The need for a relook
The success of this affirmative action programme and the resulting empowerment of many historically disadvantaged castes has fuelled, from time to time, a backlash from the upper castes who felt the quotas were denying them a fair chance of gaining employment or seats in educational institutions.
Then, the rising levels of prosperity and education in some previously disadvantaged castes created a so-called “creamy layer,” it is alleged, who have cornered all the benefits of reservation for a relatively small handful of influential community members.
Meanwhile, the poor among the general category citizens – estimated to be around 20 per cent of India’s population, or about 260 million people – have continued to languish.
The 10 per cent quota seeks to address this constituency by conceding a long-held demand for reservations.
In the tradition of the best democracies around the world, the Modi government has taken cognisance of the voice travelling up from the ground.
The US has in many states, an affirmative action programme for minorities. Many other countries have similar legislation to protect and empower communities that have, for one reason or the other, lagged behind.
Why this is a game changer
India is on the cusp of a major industrial and technological revolution, where its development is expected to leapfrog several generations of technology.
The Modi government’s flagship Skill India programme is helping to ensure that Indian industry and society has an adequate pipeline of skilled personnel to cope with the challenges of growth and development.
This new initiative will ensure that those who are being left behind in this march towards a better future get an equal opportunity to participate in and partake of this progress.
In that sense, it is possibly the most democratic and egalitarian exercise undertaken by any government since Independence.
Because, it promises to empower very poor or lower middle class Indian – regardless of caste or religion.
Opposition speaks in two voices
India’s Opposition parties led by the Congress have adopted a very duplicitous stand on the new law. They have supported it in Parliament as its near unanimous passage through both houses of Parliament has shown.
But they’re nervous that this could hand Modi a massive, even winning, advantage barely a hundred days before the General Elections in May.
The upper castes, a traditional BJP vote bank, have shown signs of unrest because of several pro-Dalit (the lowest caste) measures enacted by the Modi government. This is believed to a major reason for the BJP’s defeat in recently concluded state elections.
This new legislation on reservations is expected to assuage their worries and assure them that their interests are also safe under the Modi government. And that is leading to the outpouring of doublespeak by the Opposition.
But that is the least of the Modi government’s worries.

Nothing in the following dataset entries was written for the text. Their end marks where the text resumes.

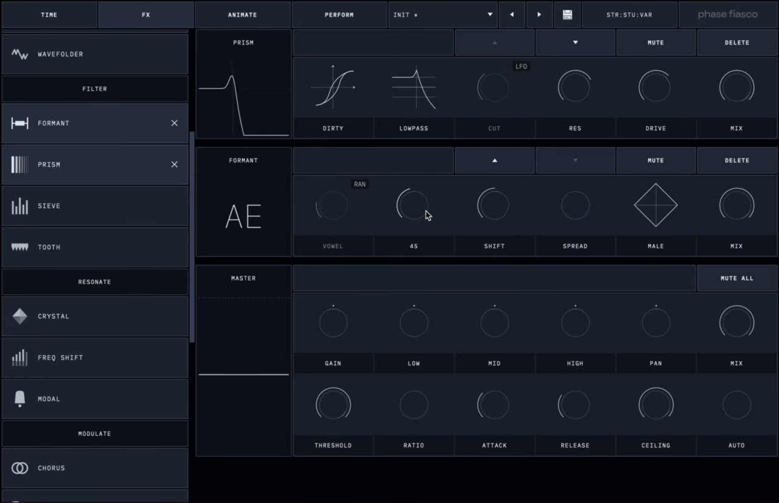
Task: Switch to the Animate tab
Action: tap(242, 15)
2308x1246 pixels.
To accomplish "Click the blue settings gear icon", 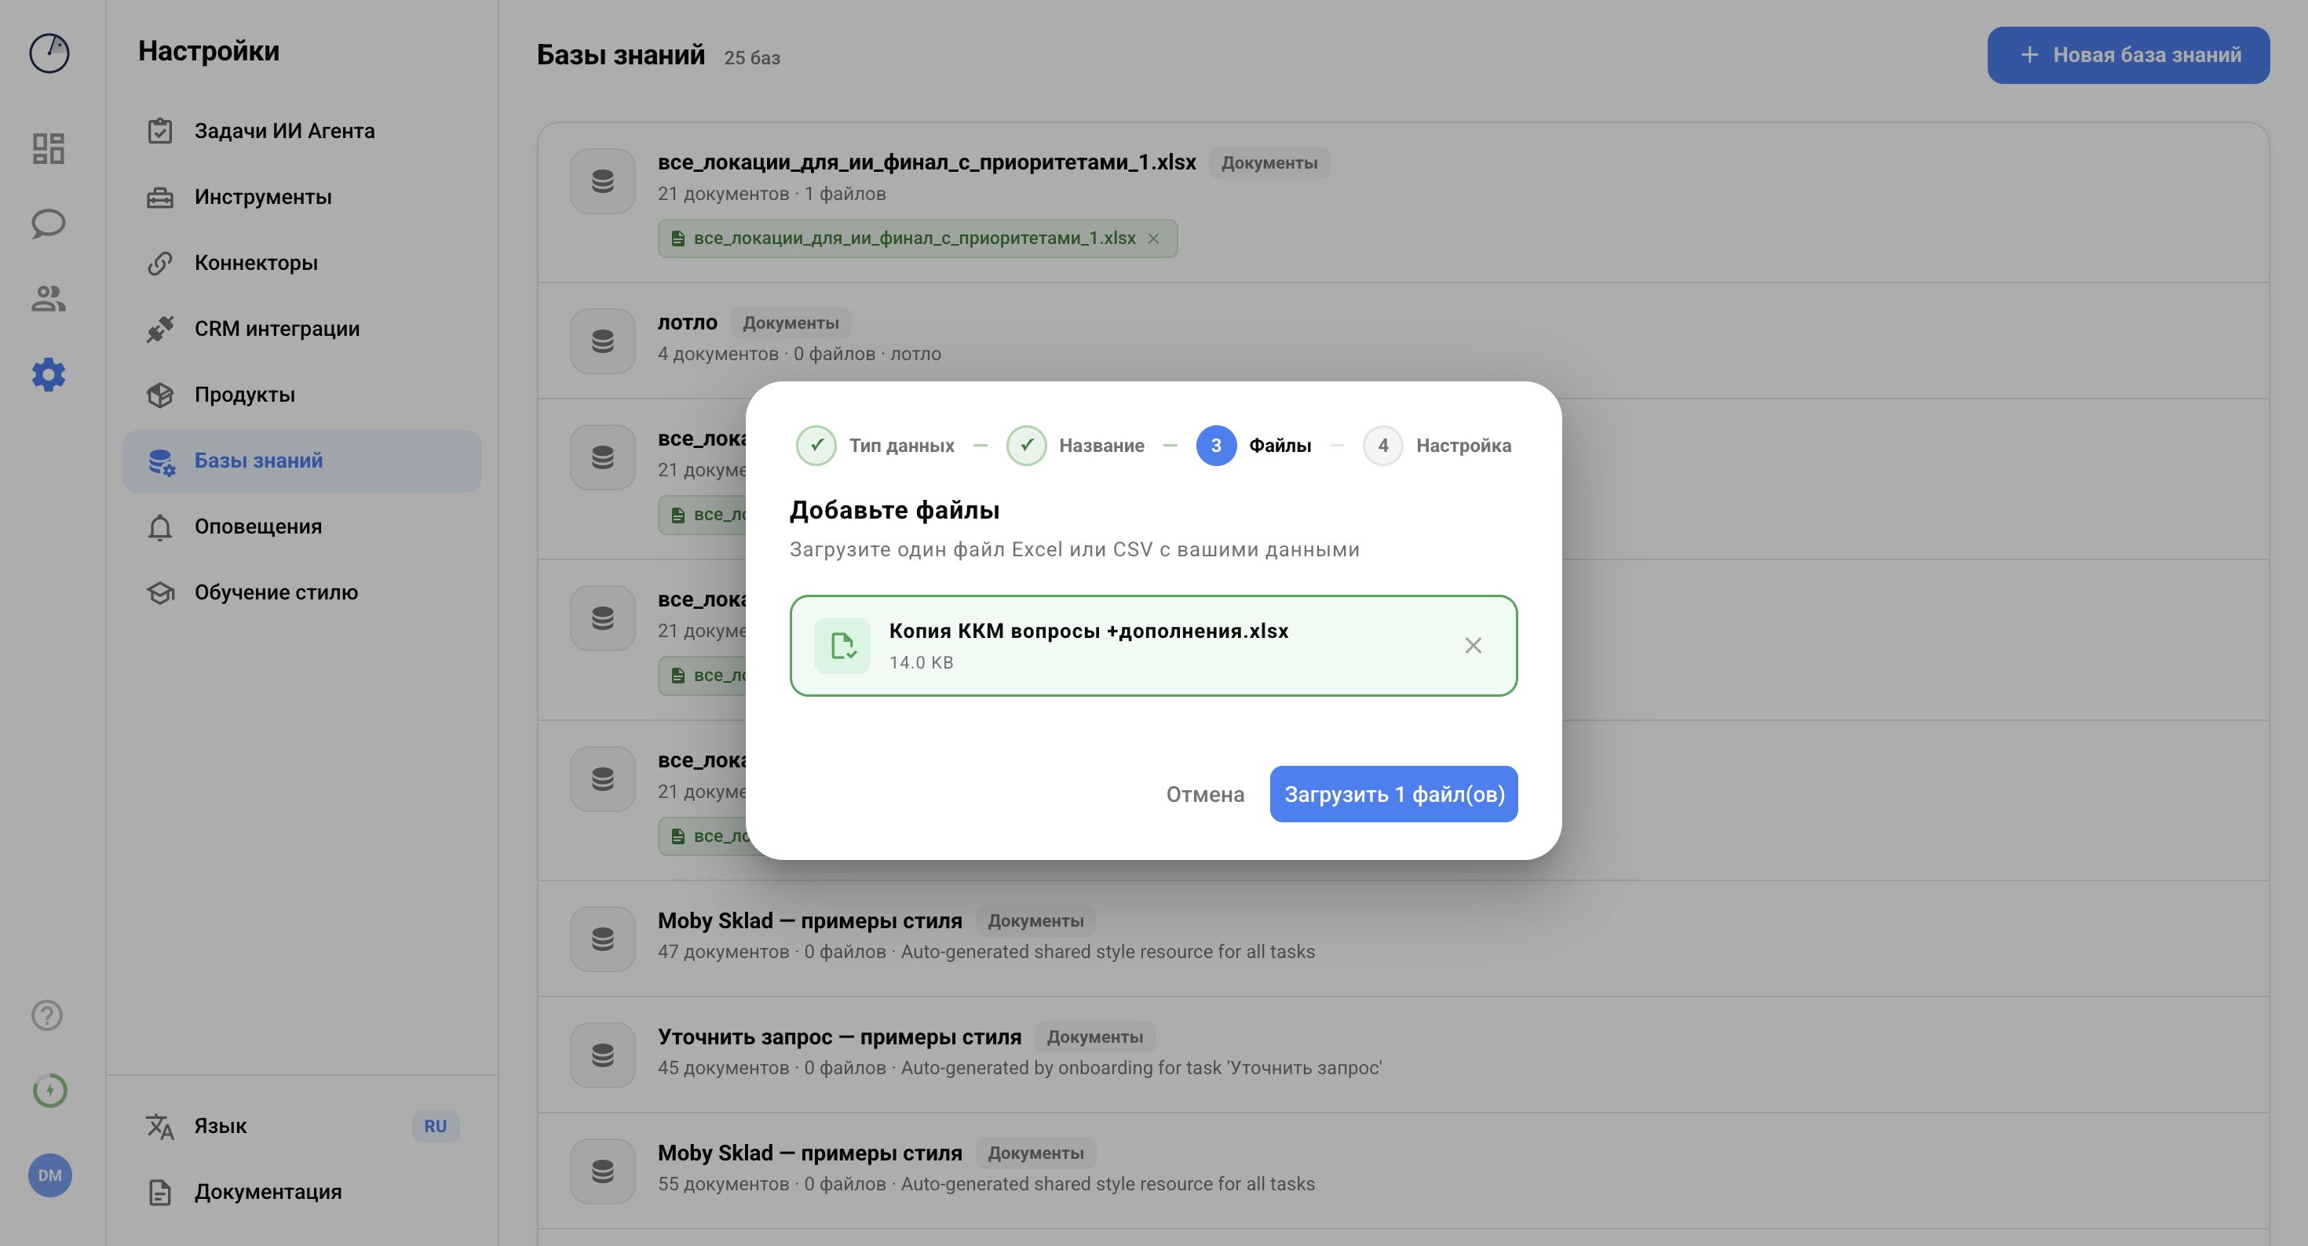I will (48, 374).
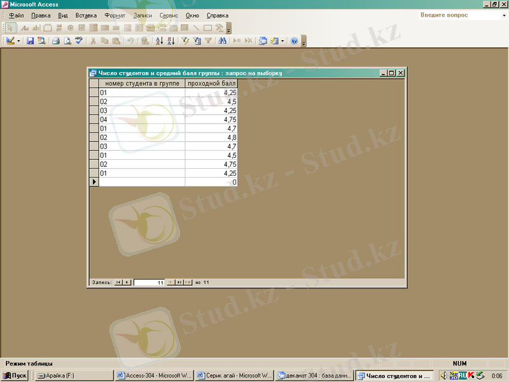The width and height of the screenshot is (509, 382).
Task: Open the Записи menu
Action: click(x=143, y=15)
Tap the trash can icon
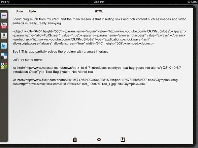Screen dimensions: 198x148 click(x=75, y=139)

In keeping with Modi’s philosophy
Far from being a political stunt, as is being claimed by the Opposition and a section of analysts in India, this new reservation policy is perfectly in tune with the Modi government’s famous credo of Sabka Saath, Sabka Vikas (Development for all). But over the coming years, the challenge will be to ensure India’s economic growth story ensures robust job creation, and ultimately, in my view, that all forms of affirmative action become irrelevant.